Curiosamente, dez anos mais tarde, eu pensaria que não há posição política e conduta a favor de um suposto interesse coletivo não comandadas por razões absolutamente "pessoais".

A gente milita, age, lança paralelepípedos, desfila, distribui panfletos —​tudo isso, em última instância, só por uma razão pessoal, que a gente em geral desconhece.

Meu pai era um resistente não comunista, como Fenoglio. À diferença de Fenoglio (que já na época traduzia clássicos do inglês), ele encontrava suas referências literárias no romantismo alemão.

Como sei disso? Porque herdei (e li, claro) 50 anos de diários dele, inclusive os dos anos de guerra e Resistência.

As menções ao conflito são mínimas; os grandes temas são leituras de Novalis, Lessing, Schopenhauer e Nietzsche, com quem ele discutia na tentativa de dar sentido à sua existência. Naquele momento, a existência era a luta contra a vulgaridade da guerra e do fascismo, mas isso mal aparece: entre balas, bombas, mortos e feridos, questões existenciais e sentimentos amorosos parecem falar mais alto do que qualquer doutrina política.

Seja como for, nos anos 1980 a psicanálise (a começar pela minha própria) me convenceu de que qualquer militância tem sua origem em uma ou algumas "questões pessoais".

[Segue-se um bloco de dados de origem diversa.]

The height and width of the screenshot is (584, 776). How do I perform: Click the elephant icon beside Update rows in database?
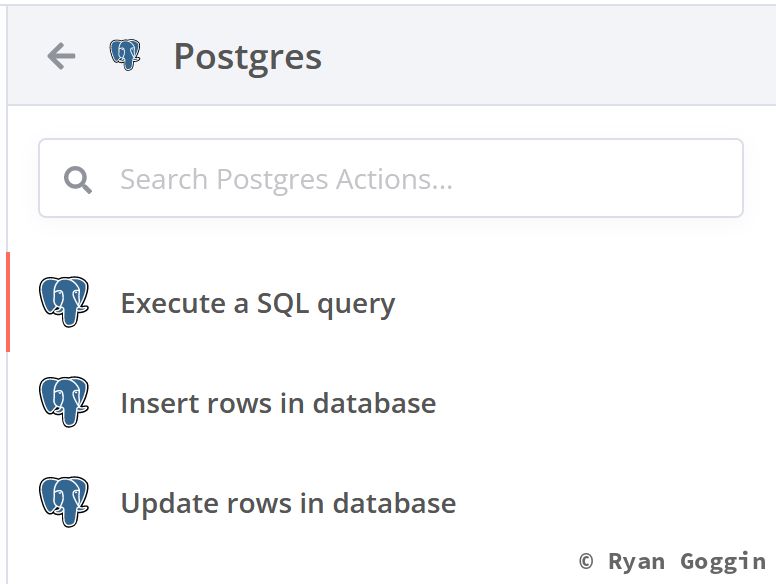pos(64,502)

A análise das razões pessoais de nossa conduta política não desqualifica nossas escolhas. Um exemplo bem grosseiro (as razões da escolha política são mais profundas, em geral): suponhamos que você descubra que escolheu ser socialista porque imaginou que seu pai fosse abusivo com uma dependente de quem você queria muito ser o paladino defensor. Essa descoberta é relevante na sua análise e na sua vida, mas tudo isso não compromete o valor de sua escolha socialista.

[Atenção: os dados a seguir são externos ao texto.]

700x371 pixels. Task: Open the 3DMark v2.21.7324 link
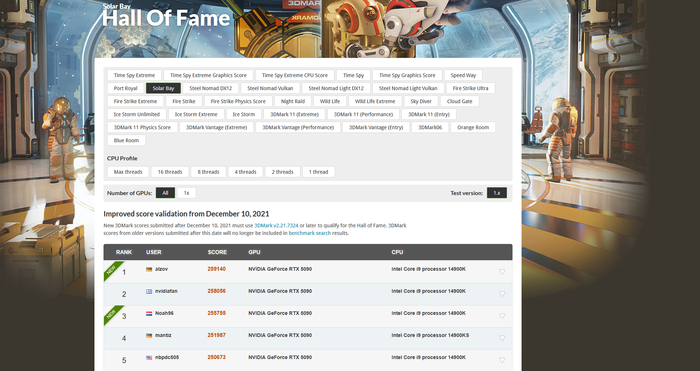(276, 225)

Mais exemplos. Você é Bolsonaro porque odeia aquela burguesia letrada que não reconhecia seu pai e sua mãe como semelhantes. Lembra-se que não deixavam você brincar no parquinho do condomínio, quando seu pai visitava clientes, e você subia no elevador de serviço, onde só tinha negros e empregadas. E você não queria ser confundido com eles.

Ou, então, você milita na esquerda porque fantasia eroticamente com uma cena em que seria estuprado e linchado por peões musculosos e iletrados.

Em nenhum caso, sua "questão pessoal" desqualifica sua escolha política e os motivos racionais pelos quais você a defende. Ou seja, há questões pessoais e fantasias eróticas para ser fascista ou antifascista. Mas a oposição de fascismo e antifascismo tem um valor racional, sejam quais forem as motivações privadas pelas quais a gente se situa de um lado ou do outro.

Fato curioso (e um pouco inquietante). Mesmo na Europa, o esquecimento funciona bem, a médio e longo prazo. E é sempre possível se esquecer do que deveria ser irrenunciável. Não há na Itália uma avenida Mussolini ou, na Alemanha, um curso Hitler. Também não há, na França, uma rua Maréchal Petain --e Petain, antes de inventar o fascismo francês, foi o general que ganhou, para a França, a batalha de Verdun e, com ela, a Primeira Guerra Mundial. Enquanto isso, a gente por aqui continua circulando na avenida Castello Branco.